▼

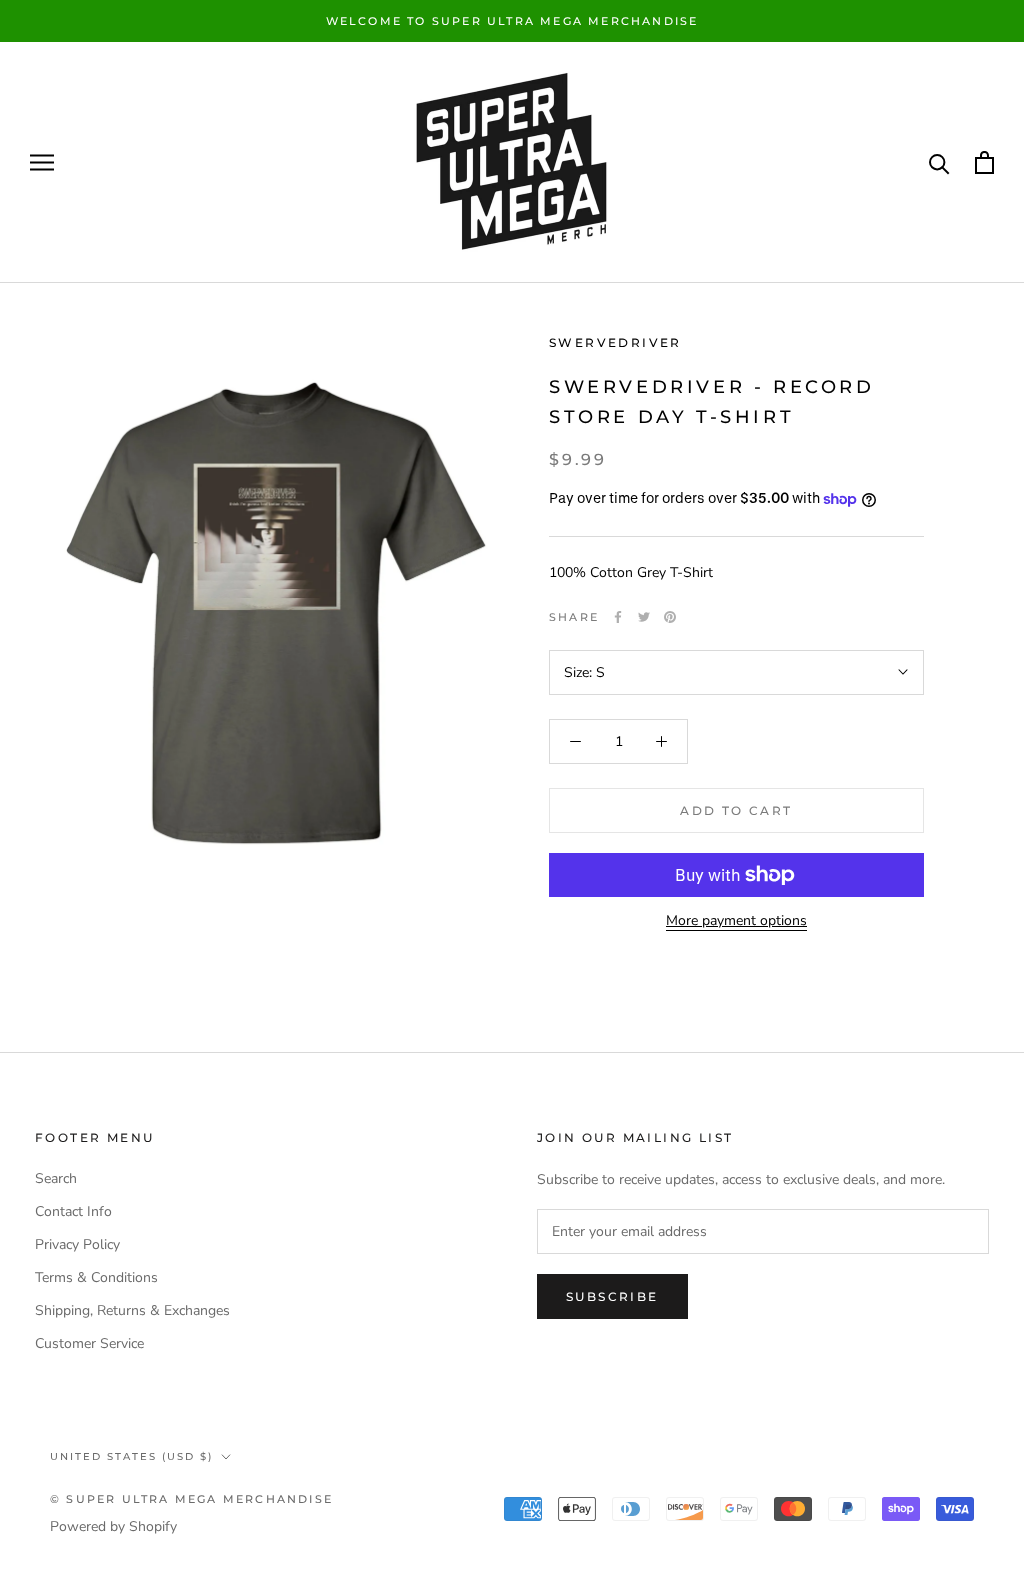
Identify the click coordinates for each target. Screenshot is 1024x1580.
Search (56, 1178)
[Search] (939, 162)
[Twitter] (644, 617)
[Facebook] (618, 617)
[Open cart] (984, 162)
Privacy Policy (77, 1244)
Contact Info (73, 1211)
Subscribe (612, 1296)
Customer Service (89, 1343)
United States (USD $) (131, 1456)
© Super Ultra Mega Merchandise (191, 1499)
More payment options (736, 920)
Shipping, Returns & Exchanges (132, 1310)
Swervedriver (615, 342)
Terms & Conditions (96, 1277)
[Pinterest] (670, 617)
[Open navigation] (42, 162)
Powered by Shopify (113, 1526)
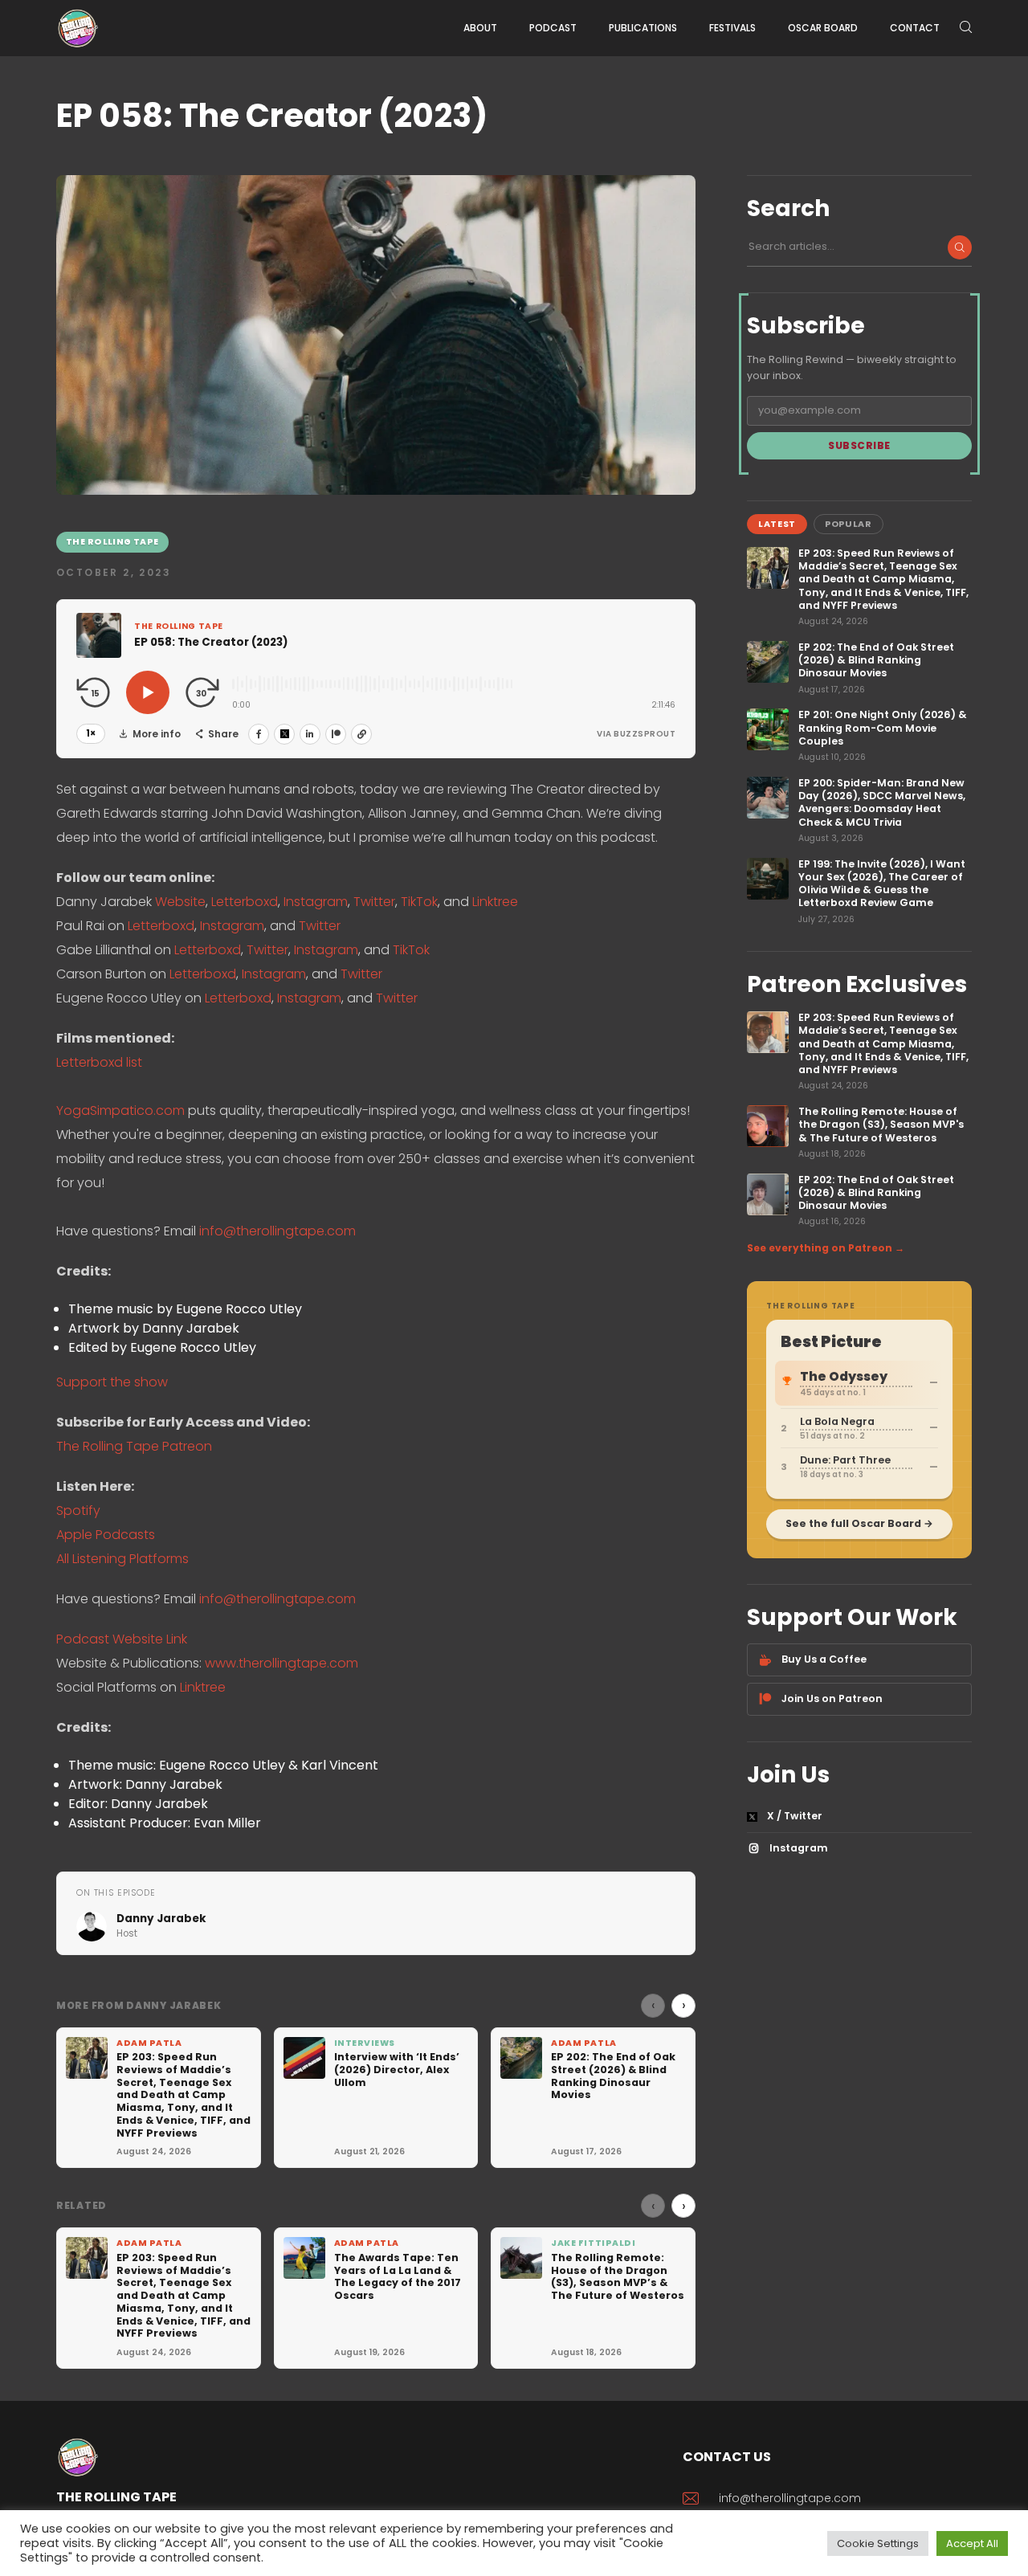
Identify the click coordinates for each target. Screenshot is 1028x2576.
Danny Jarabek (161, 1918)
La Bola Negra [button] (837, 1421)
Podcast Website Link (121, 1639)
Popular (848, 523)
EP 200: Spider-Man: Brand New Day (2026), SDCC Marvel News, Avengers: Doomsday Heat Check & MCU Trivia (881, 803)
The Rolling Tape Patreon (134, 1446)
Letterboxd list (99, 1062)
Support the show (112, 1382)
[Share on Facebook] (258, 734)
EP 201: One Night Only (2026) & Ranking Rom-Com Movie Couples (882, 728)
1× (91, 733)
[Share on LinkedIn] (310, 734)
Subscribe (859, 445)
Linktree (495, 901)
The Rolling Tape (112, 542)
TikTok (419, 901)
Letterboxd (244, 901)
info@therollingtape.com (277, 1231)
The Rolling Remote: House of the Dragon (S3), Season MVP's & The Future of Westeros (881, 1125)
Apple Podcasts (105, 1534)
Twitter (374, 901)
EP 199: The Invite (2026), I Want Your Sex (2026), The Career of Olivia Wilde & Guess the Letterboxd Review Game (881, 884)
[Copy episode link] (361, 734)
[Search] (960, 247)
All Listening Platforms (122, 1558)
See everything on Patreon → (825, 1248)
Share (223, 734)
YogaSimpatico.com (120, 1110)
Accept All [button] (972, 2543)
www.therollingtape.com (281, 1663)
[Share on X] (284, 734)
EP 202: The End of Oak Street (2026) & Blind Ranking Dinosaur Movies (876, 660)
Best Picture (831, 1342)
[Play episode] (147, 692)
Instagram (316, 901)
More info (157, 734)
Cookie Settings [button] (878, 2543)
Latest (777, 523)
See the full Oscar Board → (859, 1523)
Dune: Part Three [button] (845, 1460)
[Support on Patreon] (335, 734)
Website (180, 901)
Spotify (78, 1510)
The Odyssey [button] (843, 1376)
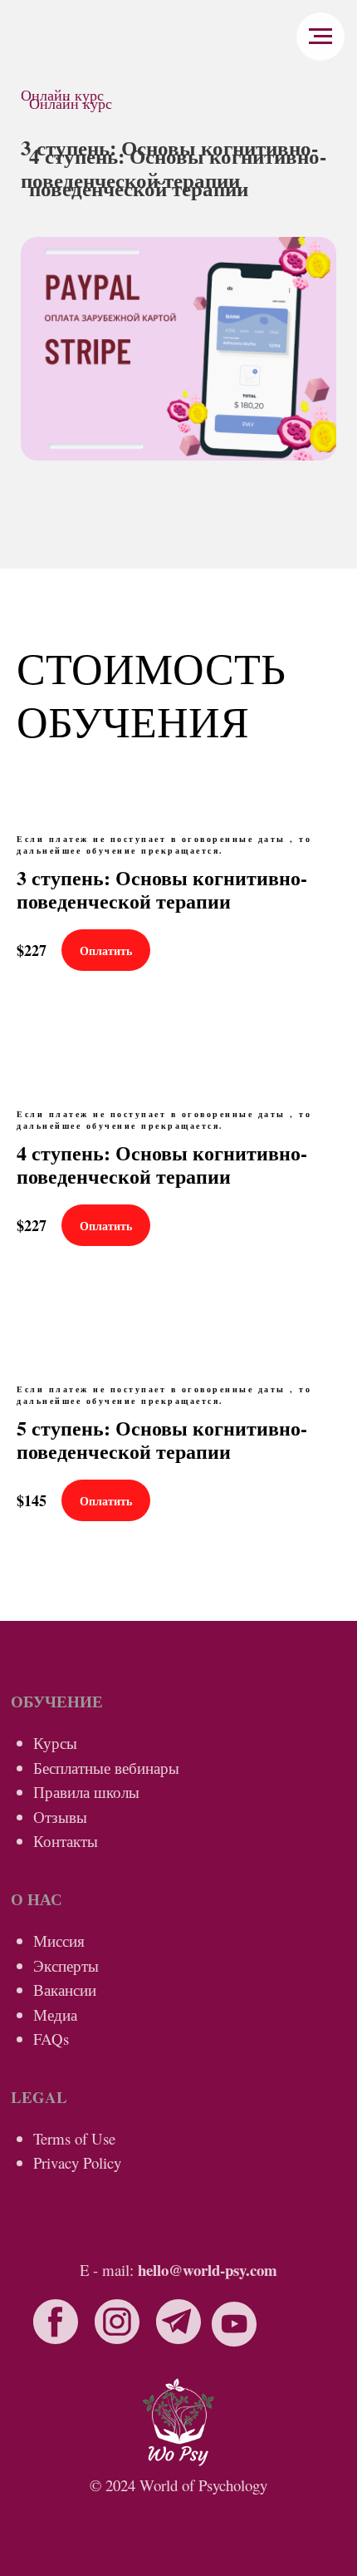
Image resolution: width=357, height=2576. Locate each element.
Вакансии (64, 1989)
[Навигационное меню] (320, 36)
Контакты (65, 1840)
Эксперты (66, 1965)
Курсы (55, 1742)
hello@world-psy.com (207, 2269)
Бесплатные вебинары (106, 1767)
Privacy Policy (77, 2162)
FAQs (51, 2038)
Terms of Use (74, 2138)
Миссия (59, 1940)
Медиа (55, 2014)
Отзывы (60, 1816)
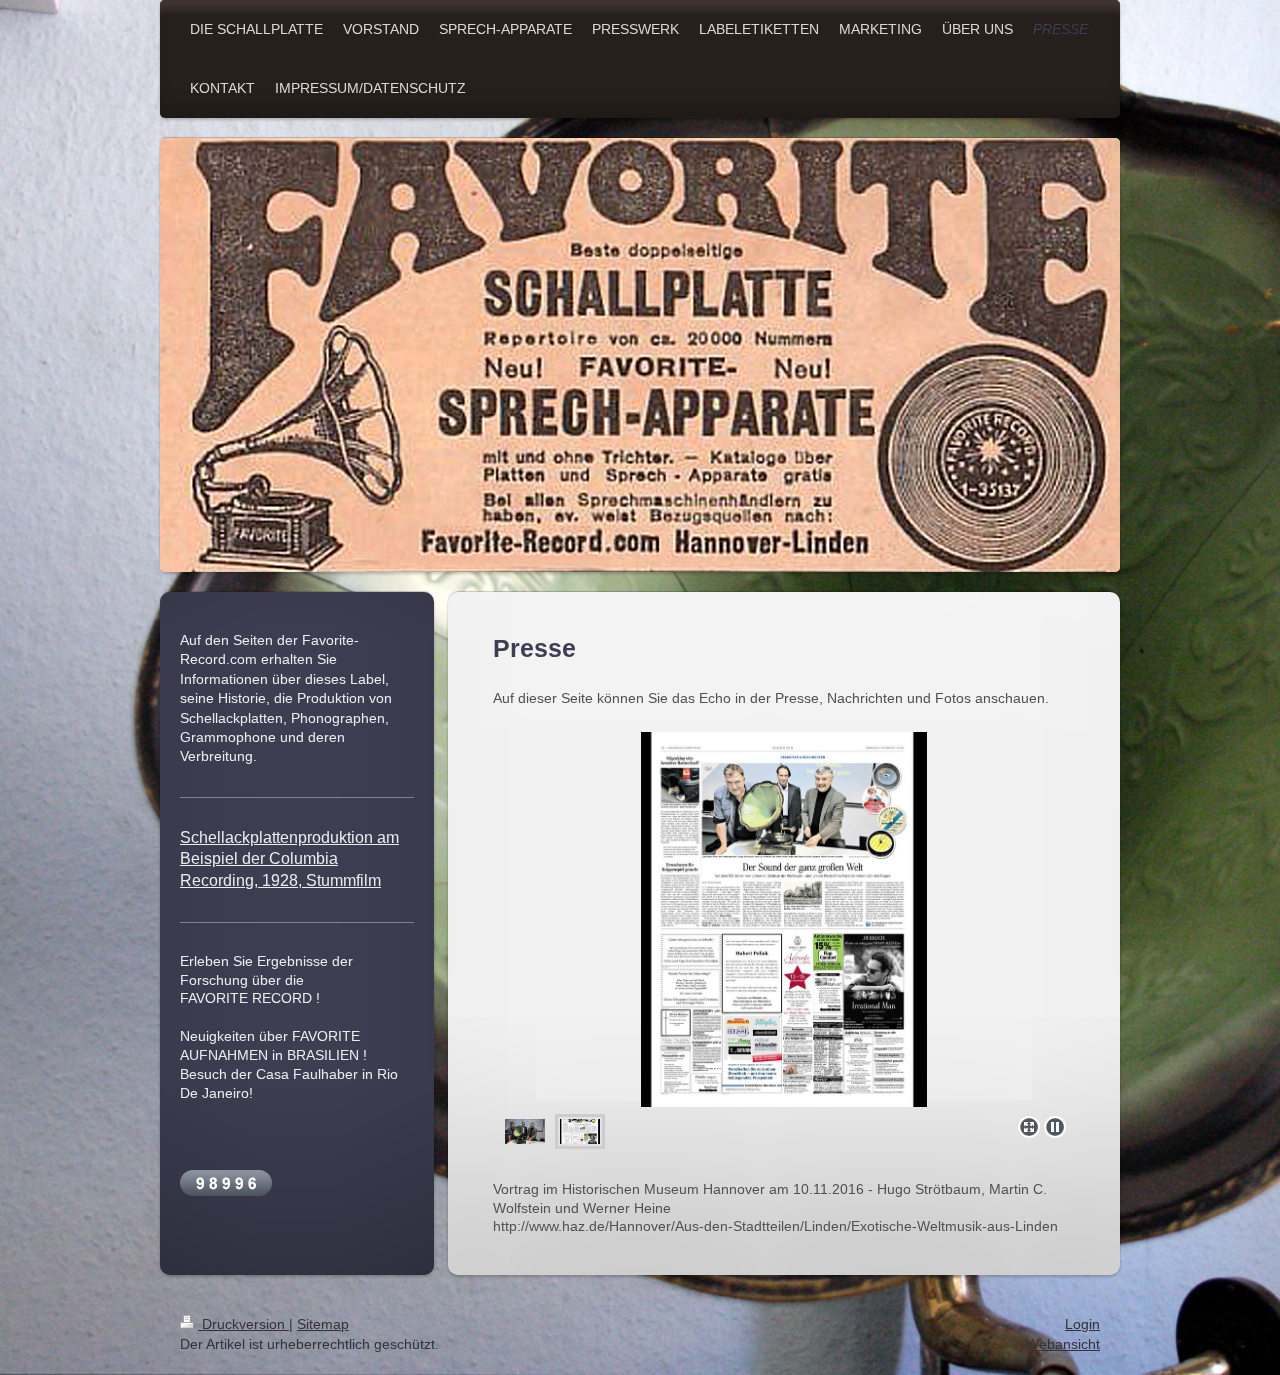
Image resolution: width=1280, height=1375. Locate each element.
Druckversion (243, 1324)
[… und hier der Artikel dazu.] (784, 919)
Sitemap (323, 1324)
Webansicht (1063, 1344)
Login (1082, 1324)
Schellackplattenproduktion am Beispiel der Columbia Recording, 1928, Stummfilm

▲

Problem statement:
Give back exactly, and solely, the section of the data above bounded by the line containing "[Search] (939, 162)" and the line containing "Контакты (65, 1840)", both bounding lines included and pictures omitted.

Response to this task:
[Search] (939, 162)
[Twitter] (644, 617)
[Facebook] (618, 617)
[Open cart] (984, 162)
Privacy Policy (77, 1244)
Contact Info (73, 1211)
Subscribe (612, 1296)
Customer Service (89, 1343)
United States (USD $) (131, 1456)
© Super Ultra Mega Merchandise (191, 1499)
More payment options (736, 920)
Shipping, Returns & Exchanges (132, 1310)
Swervedriver (615, 342)
Terms & Conditions (96, 1277)
[Pinterest] (670, 617)
[Open navigation] (42, 162)
Powered by Shopify (113, 1526)
Identify the click coordinates for each target. Screenshot is 1028x2576.
Danny Jarabek (161, 1918)
La Bola Negra [button] (837, 1421)
Podcast Website Link (121, 1639)
Popular (848, 523)
EP 200: Spider-Man: Brand New Day (2026), SDCC Marvel News, Avengers: Doomsday Heat Check & MCU Trivia (881, 803)
The Rolling Tape Patreon (134, 1446)
Letterboxd list (99, 1062)
Support the show (112, 1382)
[Share on Facebook] (258, 734)
EP 201: One Night Only (2026) & Ranking Rom-Com Movie Couples (882, 728)
1× (91, 733)
[Share on LinkedIn] (310, 734)
Subscribe (859, 445)
Linktree (495, 901)
The Rolling Tape (112, 542)
TikTok (419, 901)
Letterboxd (244, 901)
info@therollingtape.com (277, 1231)
The Rolling Remote: House of the Dragon (S3), Season MVP's & The Future of Westeros (881, 1125)
Apple Podcasts (105, 1534)
Twitter (374, 901)
EP 199: The Invite (2026), I Want Your Sex (2026), The Career of Olivia Wilde & Guess the Letterboxd Review Game (881, 884)
[Copy episode link] (361, 734)
[Search] (960, 247)
All Listening Platforms (122, 1558)
See everything on Patreon → (825, 1248)
Share (223, 734)
YogaSimpatico.com (120, 1110)
Accept All [button] (972, 2543)
www.therollingtape.com (281, 1663)
[Share on X] (284, 734)
EP 202: The End of Oak Street (2026) & Blind Ranking Dinosaur Movies (876, 660)
Best Picture (831, 1342)
[Play episode] (147, 692)
Instagram (316, 901)
More info (157, 734)
Cookie Settings [button] (878, 2543)
Latest (777, 523)
See the full Oscar Board → (859, 1523)
Dune: Part Three [button] (845, 1460)
[Support on Patreon] (335, 734)
Website (180, 901)
Spotify (78, 1510)
The Odyssey [button] (843, 1376)
Image resolution: width=357, height=2576. Locate each element.
Вакансии (64, 1989)
[Навигационное меню] (320, 36)
Контакты (65, 1840)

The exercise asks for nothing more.